Your assignment:
Render this sentence from the forum post about GEDCOM and SQLite in Spanish: "If you already know SQL, you already know most of SQLite."

Source passage:
========================================
Post by Uncle Buddy on Apr 30, 2022 3:00:11 GMT -8
Here's a quote from an interesting article about GEDCOM. Among other things, the article addresses some genieware provider's questionable practice of encrypting family data. The part I found most interesting is this:
There is a common thread here: SQLite.
SQLite is a most incredible phenomenon of the open source software community. Its creator gifted the program to the world with a statement which is a classic in the field of unlicensed, public domain software. His program is one of the most popular and useful programs in existence. The "lite" in its name is unfortunate because it leads some to assume that it's light on functionality. No, actually, it's light on extra effort needed to use it. Unlike other excellent SQL software such as PostgreSQL, you don't need to set up a local server to use it. And when it comes to Python programming, at least if you're using Python in Windows, SQLite comes packaged with the language so you don't even need to install the SQLite library separately. Just install the SQLite tool, the console you type commands into, type `import sqlite3` at the top of any Python module, and you're ready to play with databases, right now. Compared to MySQL, there's little boilerplate. It's very easy to use, and its use of the SQL language is standard. If you already know SQL, you already know most of SQLite.
I said that so I could say this: when GEDCOM was created, no doubt a simple text format was chosen only because, as the brainstorm goes, SQLite didn't exist yet. SQL itself had only become a viable entity a few years earlier.
So while we're playing around with ideas, instead of just eating whatever's served to us, let's pretend we can roll back the clock to 1984 when GEDCOM was created as a sort of intermediary among RDBMS (relational database management systems) and other means of data storage. What if the need for GEDCOM had occurred in a world where SQLite already existed? Do you think we would have seen GEDCOM created as a huge, klunky text file that can take hours to process and then fix thousands of broken data manually?
========================================
Supplied data:
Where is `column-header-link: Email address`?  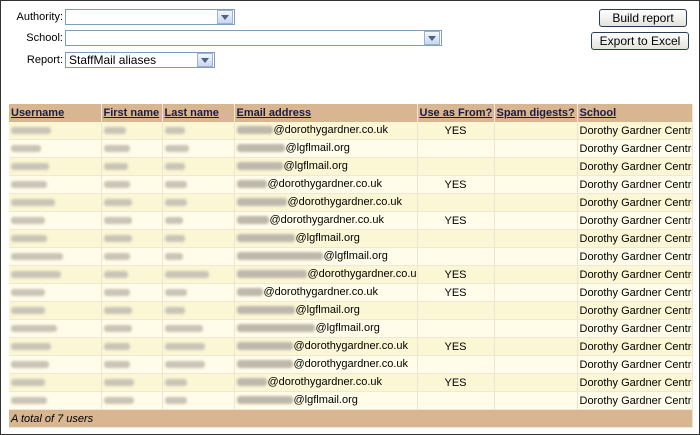
column-header-link: Email address is located at coordinates (274, 113).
========================================
Output for this exercise:
Si ya conoces SQL, ya conoces la mayor parte de SQLite.